Democrats Max Baucus and Mary Landrieu, of Montana and Louisiana respectively, and John Hoeven and John Thune, of North and South Dakota, issued statements harshly critical of the prospect of further delays in Keystone XL’s five-year approval process.
“This tactic of delay and deferral must stop,” Hoeven said.
“It is depriving America of jobs, hurting the American economy and hurting the American people.”
Added Landrieu: “Continuing to delay the pipeline will only drive Canadian production to be exported to China and Korea. We cannot miss this once-in-a-lifetime opportunity to grow our economy, secure our energy independence and reduce our oil imports from countries that do not share our values.”
Last year, the inspector general gave the State Department’s assessment of the project a thumb’s up.
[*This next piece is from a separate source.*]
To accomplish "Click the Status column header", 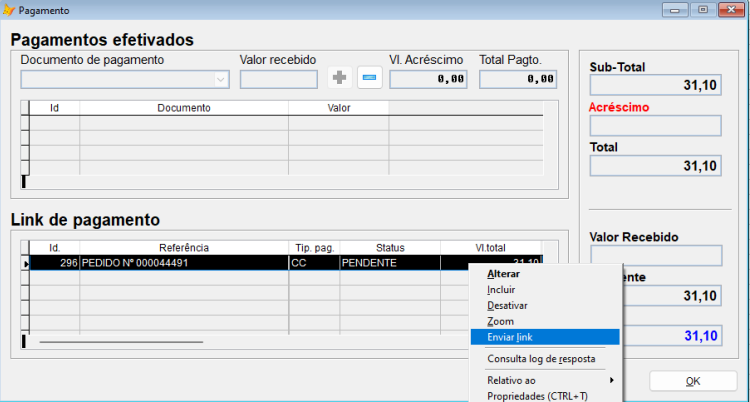I will pos(389,247).
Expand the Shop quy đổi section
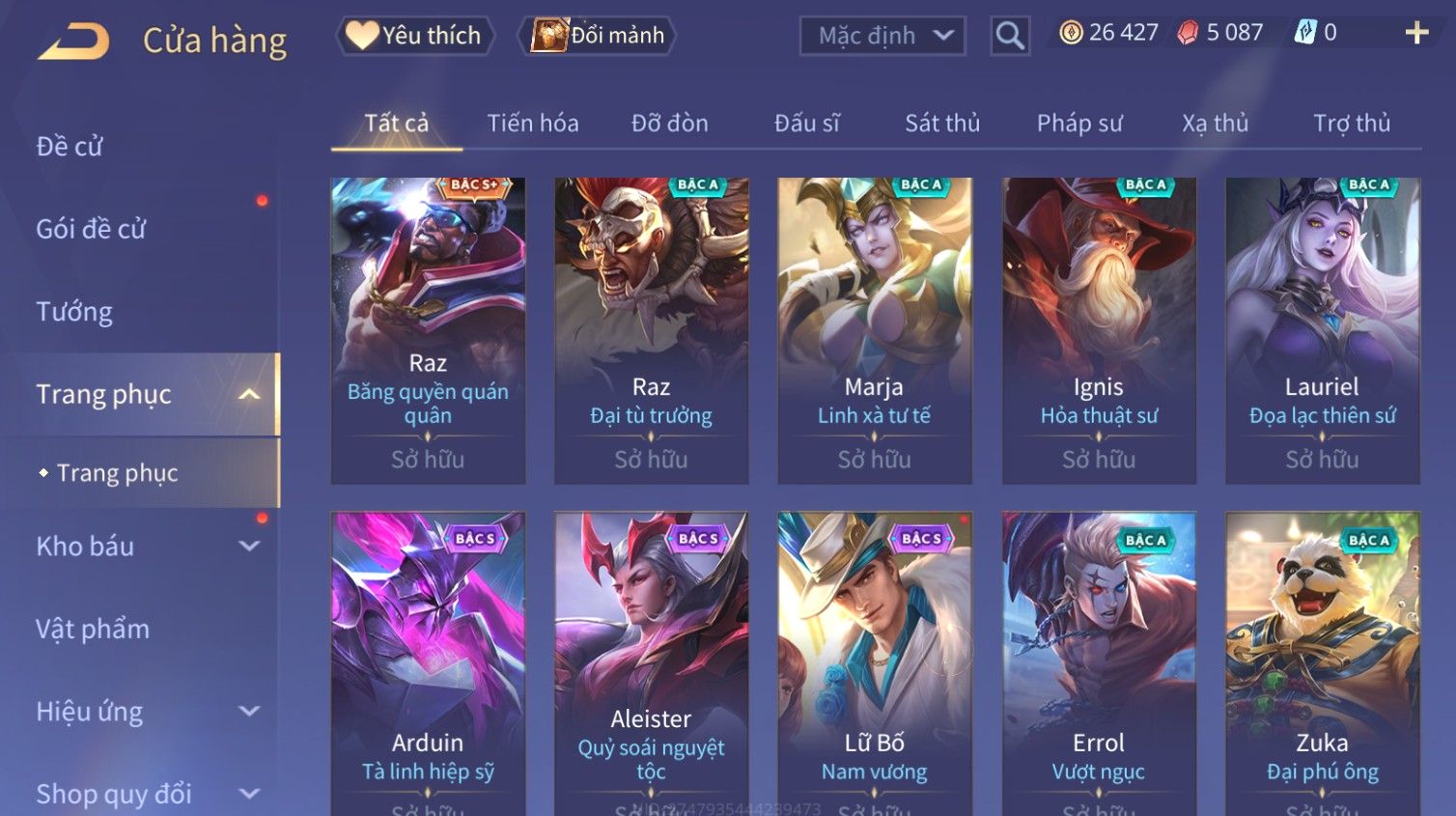This screenshot has height=816, width=1456. (x=249, y=794)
But it also put recommendations in place for the future hiring third-party contractors to assess Keystone XL, and is now investigating to see if those procedures were followed when State tapped Environmental Resources Management after Obama ordered a new environmental assessment.
Officials at the State Department say they are co-operating fully with the inspector general, but the senators say enough is enough.
“We’ve had years of studies and the president’s own State Department has repeatedly concluded the environment won’t be harmed. It’s past time to put Americans to work building the Keystone pipeline,” Baucus said.
Nonetheless, officials at the powerful Environmental Protection Agency are among those who sent public comments to the State Department harshly criticizing its largely positive draft ecological report released earlier this year.
The EPA raised concerns about Keystone XL’s carbon footprint, and urged the State Department to rethink its finding that the controversial pipeline would not significantly spur production of Alberta’s carbon-intensive oilsands or boost greenhouse gas emissions.
It was the second time the EPA had publicly denounced the State Department’s environmental review of the pipeline in the five years since TransCanada first applied for a permit to build Keystone XL.
After Obama rejected TransCanada’s permit application in early 2012, the energy giant revised the route around a crucial aquifer in Nebraska. But environmentalists say the new route still poses a major threat to ecologically sensitive areas along its path through six U.S. states from Alberta’s oilsands.
After months of false starts and delays, Obama sent chills down the spines of pipeline proponents in June when he said Keystone XL must only win approval if it’s determined it won’t “significantly” contribute to global greenhouse gas emissions.
He also recently questioned the pipeline’s job creation prospects.
One oil executive suggested recently that Keystone no longer matters to the industry.
“It’s not critical any longer,” Harold Hamm, CEO of Continental Resources , told the National Review. “They just waited too long. The industry is very innovative, and it finds other ways of doing it (shipping oil) and other routes.”